Jeffery Harrell wrote: No, no, no. That's not what I'm saying at all. Look, think about Jackson Pollock, 'kay? A few years ago I painted my spare bedroom, and at the end of the day the dropcloth on my floor was virtually indistinguishable from a Jackson Pollock canvas. But his is art and mine isn't. Why? Because of the intent of the person who made it. Jackson Pollock was trying very hard to make art. (I'm not educated enough to know whether it was meant to be expressive or what, but he was definitely doing it on purpose.) I just didn't want to get paint on my carpet.
It's not about skill or whatever. It's about intent. If I go into the kitchen and come out with an inedible mess, I was still cooking because I was trying to bake a cake. Get me?

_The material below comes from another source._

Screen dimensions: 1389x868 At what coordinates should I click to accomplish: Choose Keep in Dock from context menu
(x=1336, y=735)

But then, again, this doesn't jibe with your attempt to paint video games as inherently "not art." If someone TRIES to make a video game that invokes an emotion or aesthetic experience or sense of the sublime, then they are making art whether they "succeed" or not, correct? Just by trying?
Earlier you tried to say "a game is not art because a game is one thing and art is another," but that's nonsensical. A game is one thing and a painting is another and a sculpture is another and a movie is another. Art is a category, and you are willing to accept the last three things into that category but not the first one, and you may think you've explained why but you honestly haven't made a meaningful distinction between what that medium can offer versus the others, particularly movies, which you have said you feel are art "more often than not" (and that's farther than I would go, TBH).

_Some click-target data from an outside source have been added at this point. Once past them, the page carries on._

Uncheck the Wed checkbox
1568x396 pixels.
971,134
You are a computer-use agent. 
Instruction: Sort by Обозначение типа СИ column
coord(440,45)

Jeffery Harrell wrote:We had this great argument in class one day about what art form is the most abstract. Somebody said dance, 'cause all you have is your body, but then somebody else pointed out that dance is just sculpture in motion, and then somebody else said music because of how far removed it is from anything in nature.
Aside from songs that animals (particularly birds) sing. And the fact that music is just audible mathematics -- in that sense, it's really the most concrete.